In this study, MAPbI\(_3\) films were deposited by thermal chemical vapor deposition (thermal CVD) method on microscope glass. The structure of films was examined by X-ray diffraction (XRD). To create electronic defect changes, single stress factors (vacuum atmosphere, high-purity oxygen, deionized water vapor (DIW vapor) and UV light soaking) have been applied to MAPbI\(_3\) films. For each steady-state condition, flux-dependent photoconductivity measurements were done. Mobility–lifetime products depending on the generation rate have been calculated. The effects of stress-induced degradation on mobility–lifetime products were determined and compared.

2 Material and method

2.1 Material

MAPbI\(_3\) films were deposited by two different temperature zones (hot zone and low zone) of thermal CVD system.
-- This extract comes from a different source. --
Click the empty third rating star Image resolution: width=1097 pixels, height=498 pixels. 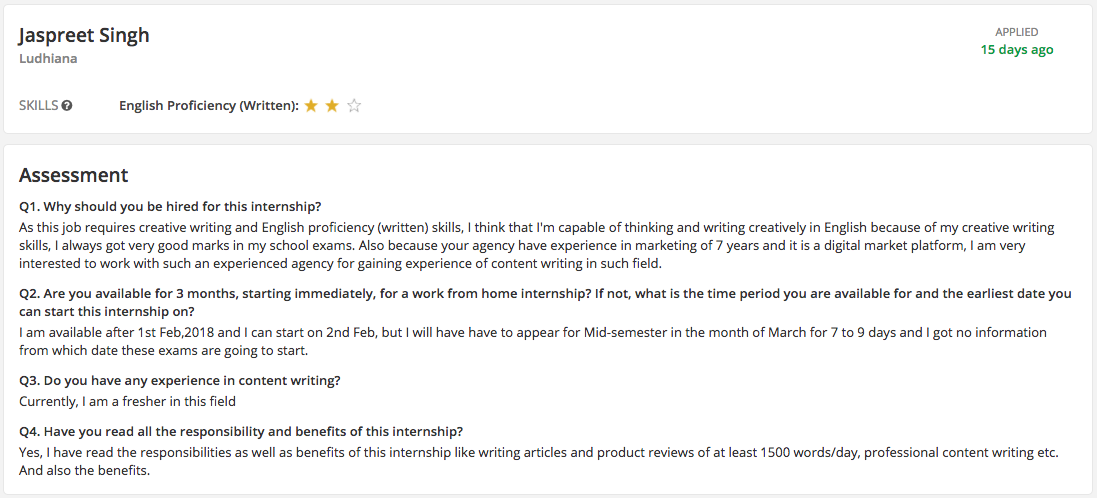354,106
Lead iodide (PbI\(_2\)) (Sigma-Aldrich %99) (\(6.0 \times 10^{-4}\) kg) and methylammonium iodide (MAI) (Sigma-Aldrich %98) (\(2.5\times 10^{-5}\) kg) were used as a source material. PbI\(_2\) was put in hot zone, and MAI was put in low zone. MAPbI\(_3\) films deposition temperature detail is given in Table 1.
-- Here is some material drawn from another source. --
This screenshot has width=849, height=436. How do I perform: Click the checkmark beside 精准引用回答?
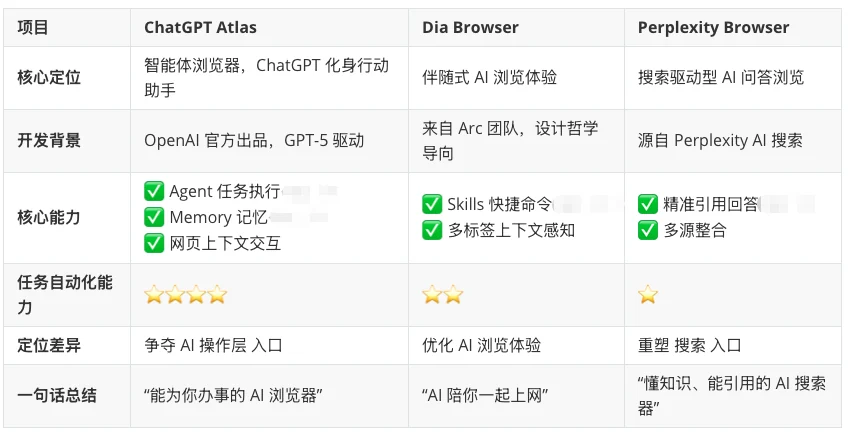pyautogui.click(x=648, y=204)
Before the heat treatment, tube was flushed with nitrogen (N\(_2\)) to remove unintentional molecules in the system and then system was placed in vacuum (\(10^{-3}\) mbar) for 30 minutes with the mechanical pump. Afterward, the temperatures of the tube furnace were increased with proportional–integrative–derivative (PID) control from room temperature to evaporation temperatures at 10 K per minute. When the system reached evaporation temperatures, evaporated sources were carried with N\(_2\) (200 sccm) and were deposited on glass substrate. The system was kept at evaporation temperatures for 30 minutes for deposition. After 30 minutes, system was left to cool to room temperature by itself. Coplanar metal (Ag) contact geometry was applied on MAPbI\(_3\) films’ surface with a mask by thermal evaporation. The thickness of metal contacts was \(5.0\times 10^{-7}\) m, the length of contacts was \(5.0 \times 10^{-3}\) m, and gap of contacts was \(5.0 \times 10^{-4}\) m. MAPbI\(_3\) films structural characterization was done by XRD. MAPbI\(_3\) films were electrically characterized by flux-dependent photoconductivity. Three different stress factors were applied to MAPbI\(_3\) films such as UV light soaking, high-purity oxygen gases and deionized water vapor. Each stress factor was applied at 300 K at 30 minutes. After each stress factor, annealing procedure was applied to MAPbI\(_3\) films in vacuum. Annealing was applied between 300 K to 400 K with PID at 2 K ramp. When MAPbI\(_3\) films reached 400 K, samples were kept for 30 minutes at this temperature for annealing.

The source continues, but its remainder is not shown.